The corporation and the department of transport told the court that in November the Constitutional Court gave Tasima 30 days in which to hand over the system.
Tasima, on the other hand, said it needed time to do so as this was not a simple process. According to Tasima, the Constitutional Court merely meant that the process had to start within 30 days of its order and not that everything had to be completed within that time. The issue before court was how the Constitutional Court order had to be interpreted.
The highest court in the country handed down the order after it found that the extension of Tasima’s tender to manage the eNatis system was unlawful.
Advocate Etienne Labuschagne SC, on behalf of the RTMC, said the order was clear that the system had to be handed over within 30 days. He said Tasima had to hand over control of the e-Natis system and all data immediately. Staff running the system could stay, he said.
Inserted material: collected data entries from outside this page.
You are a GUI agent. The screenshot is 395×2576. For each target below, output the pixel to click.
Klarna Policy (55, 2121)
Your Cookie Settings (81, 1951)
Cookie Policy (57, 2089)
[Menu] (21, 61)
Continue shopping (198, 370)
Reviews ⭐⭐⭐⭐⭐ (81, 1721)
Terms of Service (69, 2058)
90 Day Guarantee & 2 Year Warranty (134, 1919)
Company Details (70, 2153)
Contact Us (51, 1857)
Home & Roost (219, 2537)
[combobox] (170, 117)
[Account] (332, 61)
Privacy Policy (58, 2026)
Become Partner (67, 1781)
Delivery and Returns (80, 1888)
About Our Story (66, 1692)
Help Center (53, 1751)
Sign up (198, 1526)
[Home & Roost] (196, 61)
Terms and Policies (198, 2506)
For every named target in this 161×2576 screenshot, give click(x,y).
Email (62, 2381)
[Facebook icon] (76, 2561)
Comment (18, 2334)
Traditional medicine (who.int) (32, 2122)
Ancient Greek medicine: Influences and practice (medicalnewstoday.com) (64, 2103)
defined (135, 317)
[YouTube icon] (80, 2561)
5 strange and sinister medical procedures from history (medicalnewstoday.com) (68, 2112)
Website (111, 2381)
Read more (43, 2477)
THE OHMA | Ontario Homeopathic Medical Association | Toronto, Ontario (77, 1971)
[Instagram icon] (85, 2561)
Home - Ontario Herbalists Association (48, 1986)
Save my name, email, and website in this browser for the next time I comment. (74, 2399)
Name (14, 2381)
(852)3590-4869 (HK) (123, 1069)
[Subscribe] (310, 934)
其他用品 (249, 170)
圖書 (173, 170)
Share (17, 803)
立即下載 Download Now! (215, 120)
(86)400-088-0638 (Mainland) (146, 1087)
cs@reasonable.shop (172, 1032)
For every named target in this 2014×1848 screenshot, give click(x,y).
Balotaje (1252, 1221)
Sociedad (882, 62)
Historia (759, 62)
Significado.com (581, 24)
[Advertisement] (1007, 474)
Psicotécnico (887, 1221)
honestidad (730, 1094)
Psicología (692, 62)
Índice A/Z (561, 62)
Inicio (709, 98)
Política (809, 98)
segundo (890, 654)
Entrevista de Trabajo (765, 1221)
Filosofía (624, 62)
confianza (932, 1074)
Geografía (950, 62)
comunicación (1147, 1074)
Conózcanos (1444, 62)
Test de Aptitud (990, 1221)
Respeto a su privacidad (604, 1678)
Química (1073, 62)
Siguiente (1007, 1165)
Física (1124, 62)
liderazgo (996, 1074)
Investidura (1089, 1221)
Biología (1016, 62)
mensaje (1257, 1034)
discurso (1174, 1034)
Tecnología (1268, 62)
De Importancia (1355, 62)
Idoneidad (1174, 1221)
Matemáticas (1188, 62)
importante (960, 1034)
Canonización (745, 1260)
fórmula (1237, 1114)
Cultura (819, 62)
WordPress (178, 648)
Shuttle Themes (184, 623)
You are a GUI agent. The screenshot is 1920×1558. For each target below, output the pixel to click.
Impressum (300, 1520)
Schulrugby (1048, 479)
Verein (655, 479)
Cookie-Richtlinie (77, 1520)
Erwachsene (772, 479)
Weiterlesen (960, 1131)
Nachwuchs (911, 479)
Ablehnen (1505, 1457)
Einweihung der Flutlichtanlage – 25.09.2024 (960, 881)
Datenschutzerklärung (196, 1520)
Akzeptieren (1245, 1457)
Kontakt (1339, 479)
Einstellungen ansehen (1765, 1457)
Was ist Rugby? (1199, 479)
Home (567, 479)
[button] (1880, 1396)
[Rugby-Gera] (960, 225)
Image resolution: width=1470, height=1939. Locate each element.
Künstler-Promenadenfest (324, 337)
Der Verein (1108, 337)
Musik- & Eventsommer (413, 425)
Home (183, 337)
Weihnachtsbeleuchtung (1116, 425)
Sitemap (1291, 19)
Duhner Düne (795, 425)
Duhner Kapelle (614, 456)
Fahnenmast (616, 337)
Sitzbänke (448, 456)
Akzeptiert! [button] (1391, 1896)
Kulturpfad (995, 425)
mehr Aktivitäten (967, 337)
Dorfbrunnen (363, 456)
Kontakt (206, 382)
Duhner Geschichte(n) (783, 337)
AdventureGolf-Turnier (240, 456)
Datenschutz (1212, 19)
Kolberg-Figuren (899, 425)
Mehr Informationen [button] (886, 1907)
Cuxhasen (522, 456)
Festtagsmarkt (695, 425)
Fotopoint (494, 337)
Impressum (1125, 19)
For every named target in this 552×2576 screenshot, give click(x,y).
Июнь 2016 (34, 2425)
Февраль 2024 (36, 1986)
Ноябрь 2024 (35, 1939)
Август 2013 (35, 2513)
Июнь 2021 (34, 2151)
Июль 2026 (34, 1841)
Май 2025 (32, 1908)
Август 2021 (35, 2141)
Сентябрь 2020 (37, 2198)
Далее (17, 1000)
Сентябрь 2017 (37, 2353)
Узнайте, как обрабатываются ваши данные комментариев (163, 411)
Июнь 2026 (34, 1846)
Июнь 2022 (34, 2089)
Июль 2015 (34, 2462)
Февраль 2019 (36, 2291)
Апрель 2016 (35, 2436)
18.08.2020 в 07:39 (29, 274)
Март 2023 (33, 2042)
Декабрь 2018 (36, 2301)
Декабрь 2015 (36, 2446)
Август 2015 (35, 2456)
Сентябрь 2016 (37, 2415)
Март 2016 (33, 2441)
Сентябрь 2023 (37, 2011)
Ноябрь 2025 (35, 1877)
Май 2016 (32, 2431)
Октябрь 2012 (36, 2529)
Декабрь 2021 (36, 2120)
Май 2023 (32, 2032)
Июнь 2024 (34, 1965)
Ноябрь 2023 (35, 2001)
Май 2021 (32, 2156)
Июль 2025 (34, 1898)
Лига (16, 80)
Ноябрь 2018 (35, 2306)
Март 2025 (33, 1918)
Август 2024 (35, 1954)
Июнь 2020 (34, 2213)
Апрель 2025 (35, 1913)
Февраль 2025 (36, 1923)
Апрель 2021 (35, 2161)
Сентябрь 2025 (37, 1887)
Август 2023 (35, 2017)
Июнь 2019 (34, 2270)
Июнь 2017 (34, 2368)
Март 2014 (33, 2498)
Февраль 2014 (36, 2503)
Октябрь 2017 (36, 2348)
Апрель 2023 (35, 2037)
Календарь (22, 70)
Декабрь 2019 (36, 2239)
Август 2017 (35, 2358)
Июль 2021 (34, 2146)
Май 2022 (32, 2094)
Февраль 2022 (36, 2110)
But advocate Alistair Franklin, for Tasima, said it was not so easy. In a counter-application he asked the court to direct a handover plan, so that the transfer could be done in an orderly manner.
He said the Constitutional Court did allow for a migration plan to ensure that the handover went smoothly and over a period of time. It was said that the eNatis system was a nationwide system of enormous complexity.
Franklin said apart from handing over the system gradually, Tasima also had to be paid its operation costs during this time.
Judge Tuchten said he could not alter the Constitutional Court order, but could merely interpret it. But the judge questioned Tasima’s counsel at length on why it did not simply hand over the system, as the court in any way ordered that the extension of its tender was unlawful.
Franklin said they could not simply hand over, as they had a responsibility to see that things ran smoothly.
'You should be grateful'
“If you hand over you will be free from your obligations. If the court ordered you to leave, it would absolve you,” the judge said.
Franklin responded that an immediate handover would place the country and the system in chaos. He said if all went well and according to plan, they might be ready to hand over within eight weeks.
A national disaster, meanwhile, was avoided when Tasima paid a portion of its outstanding R8 million bill to Telkom last week. The latter threatened to cut all data connection, after it had already cut the phone lines to the centre.